"Once again, was God giving her a sign? Where Noah couldn't comprehend the world Jules was from, Jack had lived it. Jack knew all about simple, hard-working people stuck in a cycle of emotional abuse and self-neglect. Families so buried in generations of the 'way things are,' that just like Noah's ivy league and caviar coated reality, they are blinded to life in any other form. Could she live a life always wanting to erase the dysfunction of where she came from? Or did she need to be with someone who could share her pain?" Pg. 85-86
Do you go with what is familiar to you? Or do you try a new path? In Trance of Insignificance by Jennifer Rainville, Jules Duvil is at a crossroads in her personal life. Does she continue her relationship and marriage with clean-cut Noah or give into to Jack -- the man who has hurt more than once.

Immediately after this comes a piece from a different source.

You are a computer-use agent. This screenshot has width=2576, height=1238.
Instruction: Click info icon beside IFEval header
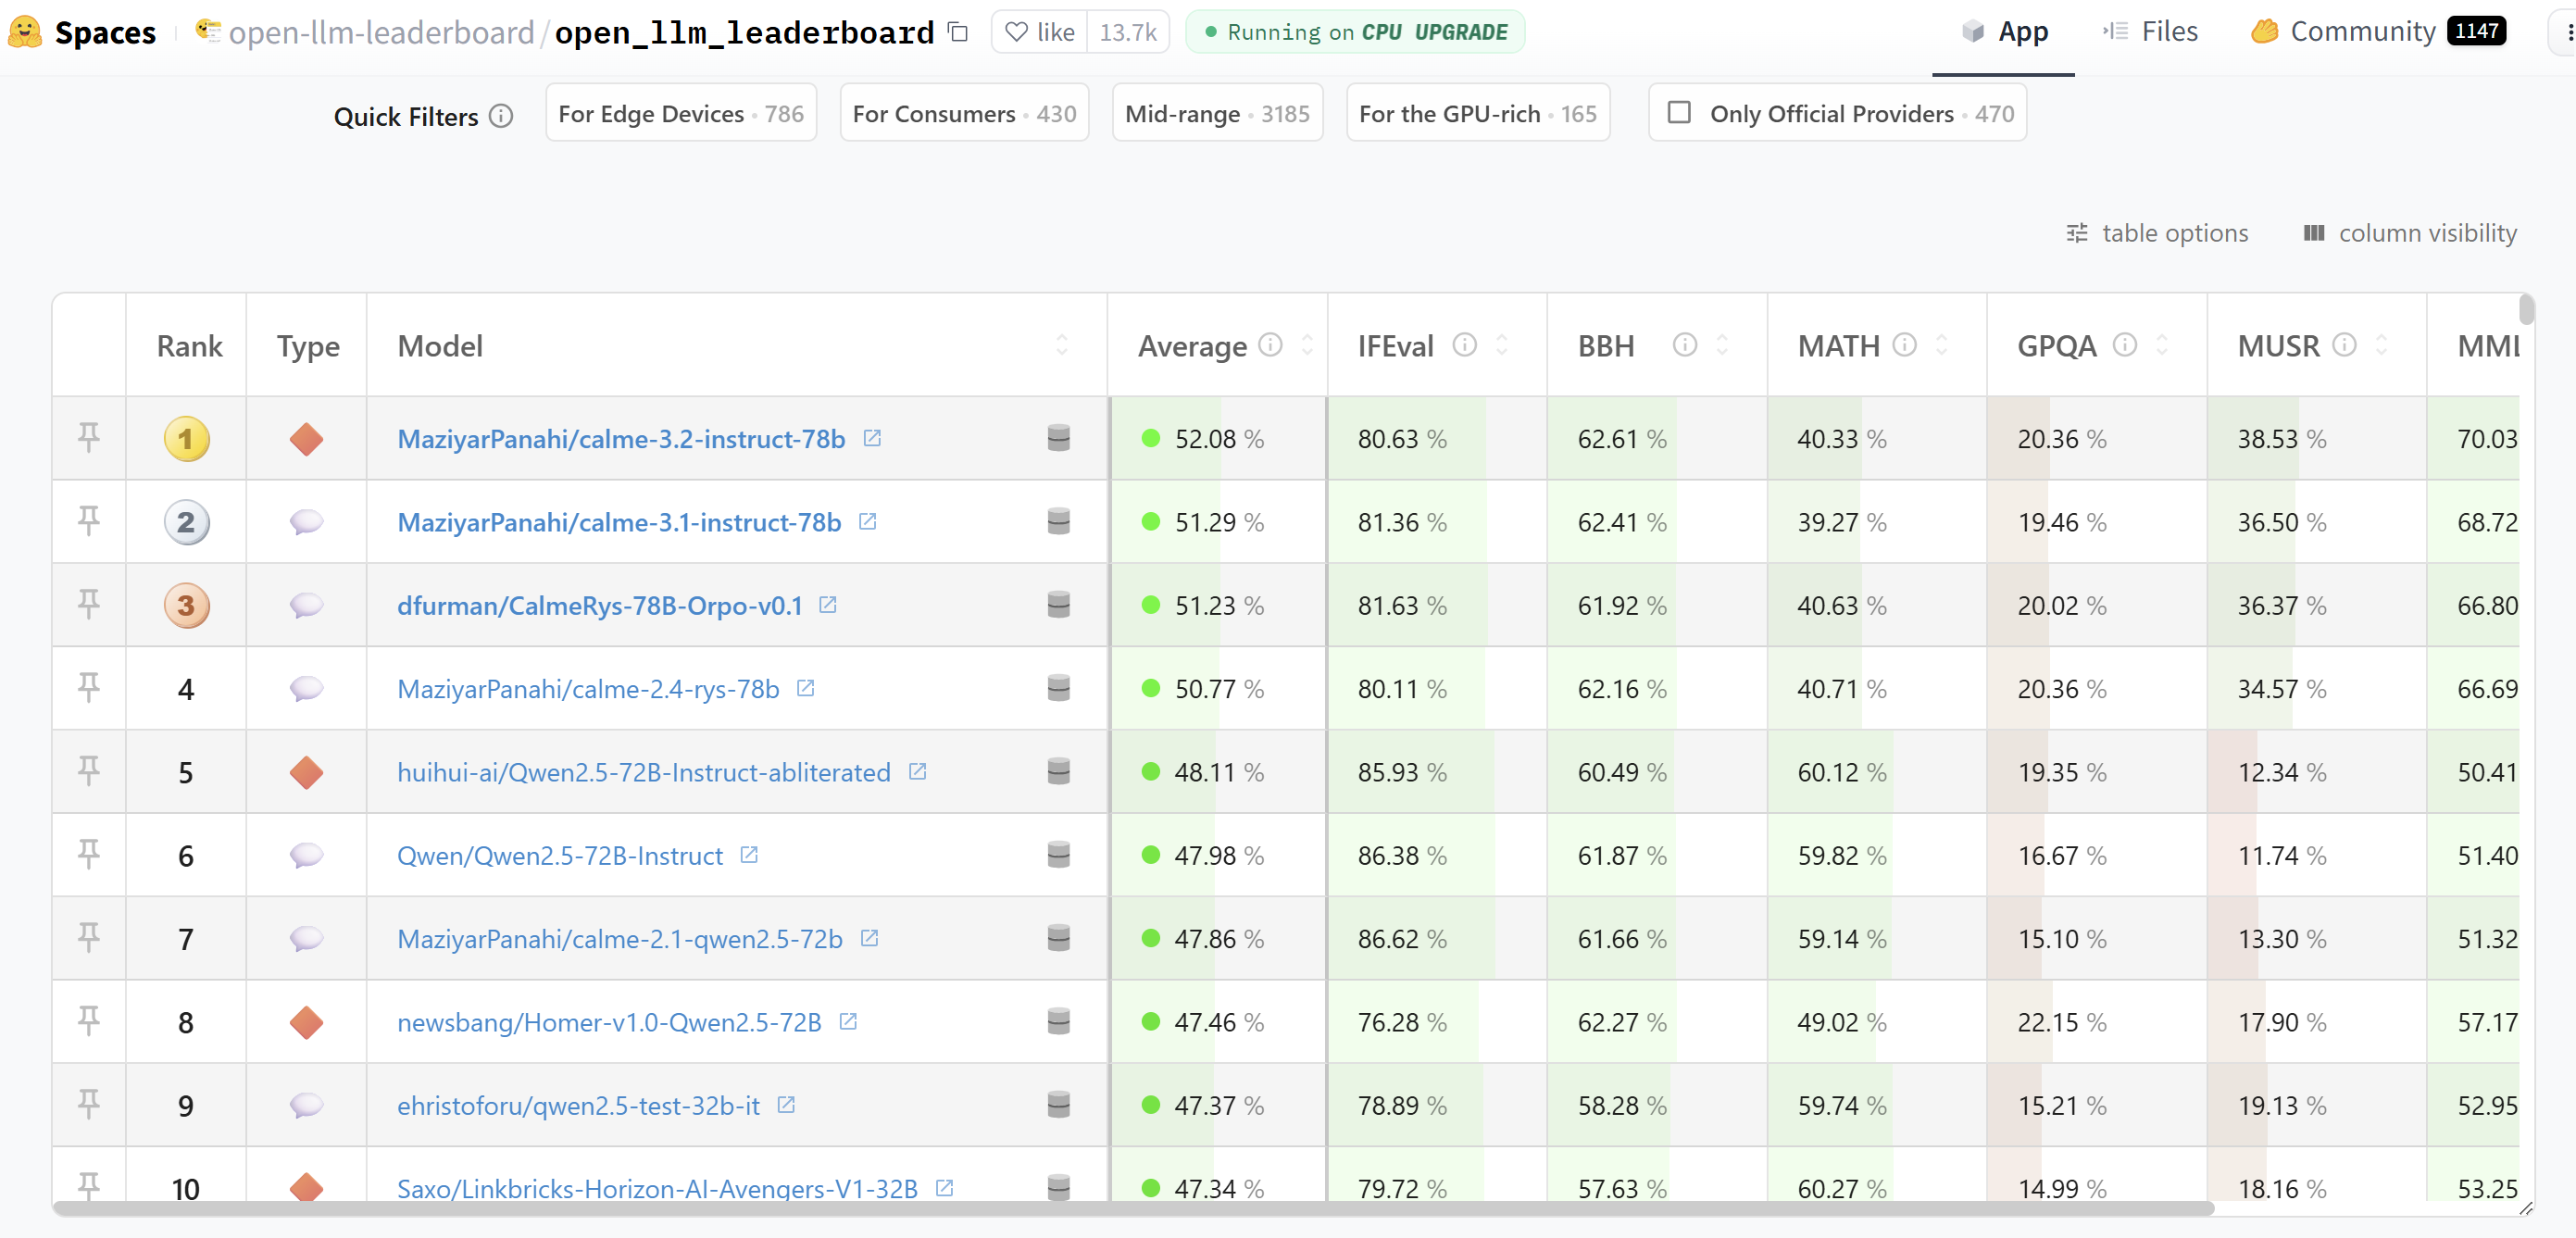(1464, 345)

Jules has worked her way out of her working class neighborhood in Boston, and made her way to New York. She followed her dream of becoming a reporter, but the road to that dream was full of obstacles. The main obstacle being Jack. Jules starts at the bottom rung of the newsroom, while Jack is the handsome station anchor. Some magnetic force draws them together, but it's a mistake from the start. Jack is all about Jack.
Chances to advance her career are met with resistance -- and downright sabotage by Jack. Jules has a chance to scoop the New York market on a big political story. She seeks Jack's advice on how to break it. He plays the supportive boyfriend, offering suggestions even. But the next day uses the exclusive for his network. Does he love her? I think not. If someone truly loves you, they wouldn't try to sabotage your career. Nothing about their relationship screamed love. It was more destructive than anything. He struggles with alcohol and monogamy. His character just screamed, "JERK!"
Years pass before Jack and Jules meet again. She has moved on from a professional and personal standpoint. Her novel is about to released, and she has supportive circle of friends. Jack is married with a kid. As much as Jules doesn't want to get sucked back in, she does. I'm thinking, "Why? Why?" Perhaps it's because every failed relationship since traces back to Jack. The novel opens with Jules and Noah breaking up, but they find their back to each other. They get married, but reading it you can tell there is something missing. Noah seems very boring, no spark to him. He's an Ivy League grad, he goes to work, goes to the Hamptions and that's about it. While being a bit of a jerk, Jack has something over Noah. He truly understands how far Jules has come from the rough streets of Boston.
Jules wants to be better than her dysfunctional upbringing. A mother who blames Jules for the problems in her life. A mother who tells lies to fit her version of the truth. An absentee father and an erratic brother are also what Jules has to deal with. Jack understood that, but can Noah? But like her mother, Jack also tells lies to fit his version of the truth.
Life imitated art with this one. Author Jennifer Rainville was once a reporter. A lot of her professional experiences are reflected in the book. If there is one caveat, it's the timeline. I used to books with a linear timeline, but this one jumps back and forth. Sometimes it was little hard to keep track. The ending was a mix of sadness and hope for Jules' future. There are a lot things people can relate to in this book. Professionally, who hasn't gone through the trials and tribulations of being the new kid on the block? At least once in your life, you will wonder about the one that got away. Has that person changed enough for you? Have you changed? What kind of future can you have? Is it worth it to try again with that person? Give this one a read.
Notes: I received a copy of the book from author Jennifer Rainville in exchange for an honest review.